[Записи для поиска текста и элементов]
§ §

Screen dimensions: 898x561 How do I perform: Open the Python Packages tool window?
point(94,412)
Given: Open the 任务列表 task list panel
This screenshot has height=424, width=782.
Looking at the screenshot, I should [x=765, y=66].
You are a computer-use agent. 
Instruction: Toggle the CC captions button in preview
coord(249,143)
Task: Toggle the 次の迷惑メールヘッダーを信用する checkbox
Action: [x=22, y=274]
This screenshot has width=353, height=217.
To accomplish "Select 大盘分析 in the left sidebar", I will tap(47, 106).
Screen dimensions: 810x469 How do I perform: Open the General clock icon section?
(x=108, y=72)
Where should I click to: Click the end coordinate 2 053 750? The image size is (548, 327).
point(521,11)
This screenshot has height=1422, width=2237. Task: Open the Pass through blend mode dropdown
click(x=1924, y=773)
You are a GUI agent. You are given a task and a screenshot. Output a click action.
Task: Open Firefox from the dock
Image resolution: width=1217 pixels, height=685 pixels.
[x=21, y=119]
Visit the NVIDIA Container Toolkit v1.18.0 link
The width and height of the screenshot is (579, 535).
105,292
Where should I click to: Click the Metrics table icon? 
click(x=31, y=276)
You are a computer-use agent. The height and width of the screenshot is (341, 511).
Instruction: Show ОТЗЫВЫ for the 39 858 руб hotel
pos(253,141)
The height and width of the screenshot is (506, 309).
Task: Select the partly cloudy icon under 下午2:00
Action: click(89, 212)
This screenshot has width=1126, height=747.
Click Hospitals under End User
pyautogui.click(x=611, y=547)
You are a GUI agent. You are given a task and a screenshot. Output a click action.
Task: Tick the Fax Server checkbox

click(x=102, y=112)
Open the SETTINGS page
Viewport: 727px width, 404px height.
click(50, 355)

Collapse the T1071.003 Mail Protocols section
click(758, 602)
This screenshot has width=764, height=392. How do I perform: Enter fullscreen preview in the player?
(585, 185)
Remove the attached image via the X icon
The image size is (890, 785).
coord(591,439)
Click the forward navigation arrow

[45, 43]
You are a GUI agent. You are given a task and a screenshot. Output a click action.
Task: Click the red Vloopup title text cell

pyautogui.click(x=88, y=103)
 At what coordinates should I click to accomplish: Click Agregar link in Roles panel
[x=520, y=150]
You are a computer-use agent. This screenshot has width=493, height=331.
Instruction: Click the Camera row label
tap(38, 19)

§ §

ПИСЬМЕННОЕ ЗАДАНИЕ => Выпишите заново записи от строки с «At what coordinates» до конца записей включительно, вместе с запросами. Все координаты в ответах масштабируйте с коэффициентом 0,55 и округлите до целых, половины в большую сторону.

ИТОГОВЫЙ РЕЗУЛЬТАТ =>
 At what coordinates should I click to accomplish: Click Agregar link in Roles panel
[x=286, y=83]
You are a computer-use agent. This screenshot has width=493, height=331.
Instruction: Click the Camera row label
tap(21, 10)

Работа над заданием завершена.